My goal with this project was to take the advantages of the different methods to render particles and combine them in a way to create a complete water system. There are three main ways to render particles: as points, as a meta surface, and as geometry (or spheres). Much like a water fountain has different layers of particle dynamics (the top spray, the main stream, the falling mist, the splash with the main ground plane surface), the different render methods suit themselves to different parts of this system. There is no single method that solves all. Using meta surfaces to render the super small, fine mist at the top of the fountain doesn't make sense, neither does it make sense to use millions and millions of infinitely small points to render the main core of the stream of the water fountain. By dividing the fountain into different behavior groups, I can easily render each method using a different technique.

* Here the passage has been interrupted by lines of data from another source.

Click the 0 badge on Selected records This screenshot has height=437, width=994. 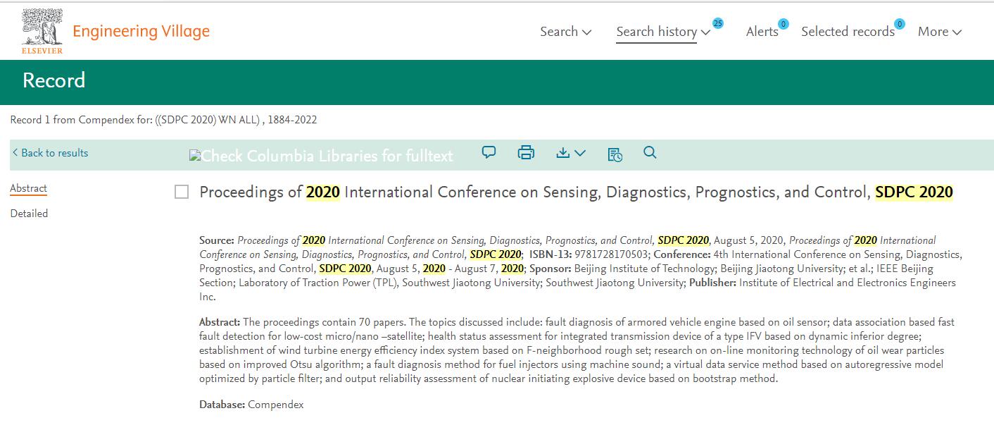pyautogui.click(x=899, y=22)
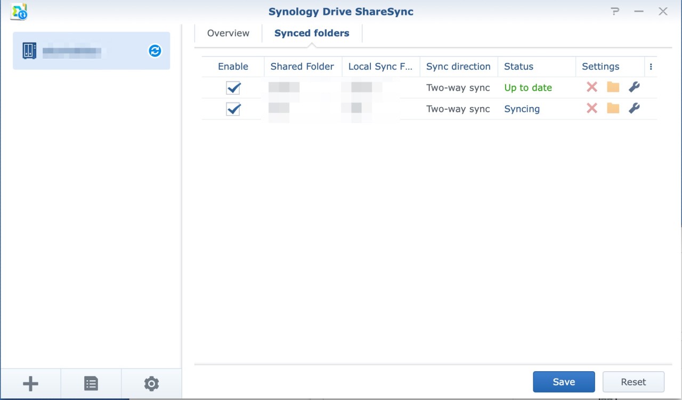This screenshot has width=682, height=400.
Task: Sort by the Sync direction column header
Action: coord(458,66)
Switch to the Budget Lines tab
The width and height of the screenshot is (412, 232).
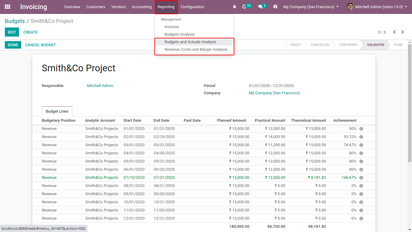click(x=57, y=111)
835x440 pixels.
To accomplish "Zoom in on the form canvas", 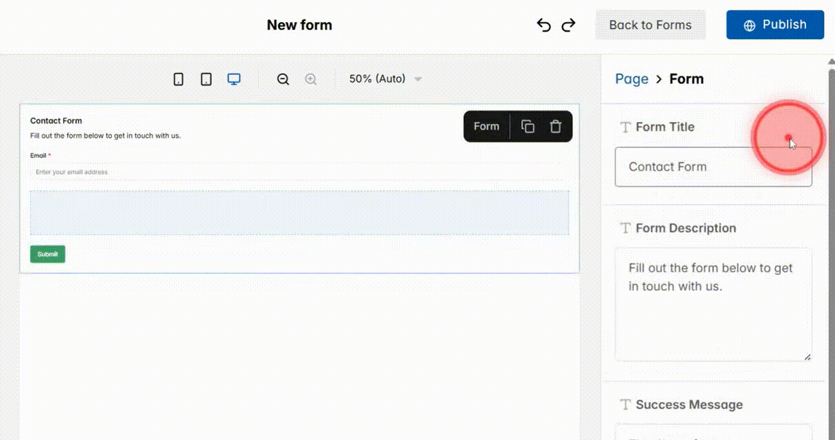I will coord(310,78).
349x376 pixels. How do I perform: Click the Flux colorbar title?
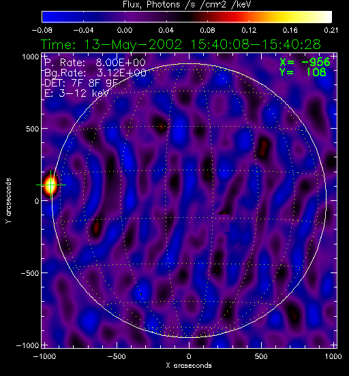pos(187,5)
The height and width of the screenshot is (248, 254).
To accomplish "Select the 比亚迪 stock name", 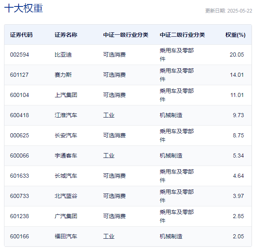I will click(x=63, y=55).
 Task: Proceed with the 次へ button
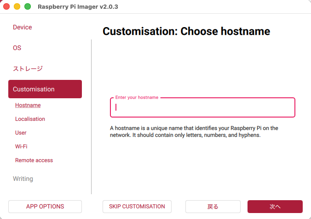(x=275, y=207)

This desire also fell easily into my secondary goal of learning Houdini's render layer / render passes system. I knew how to do this type of rendering in Maya and I wanted to know how to do the equivelent thing in Houdini. Also learning how to do a camera matchmove in Houdini was necessary so I could use Houdini as my 3D application along with Maya.
What I Learned/Challenges
- I learned how to efficiently set up Houdini for compositing work using Render Takes and chaining render nodes together for a single and simple render at the end of production.
- I learned more about the different methods to render particles and the advantages and disadvantages of each method.
- It was challenging to build a "simple" procedural network to create the various systems of a water fountain's spray while reducing redundancy and maximizing control.
-When everything was said and done for the deadline of this project, I saw how bad the popping is of the meta_geo particle pass was, and I'd like to go back and recreate that to be more seamless and fluid, using more metaballs.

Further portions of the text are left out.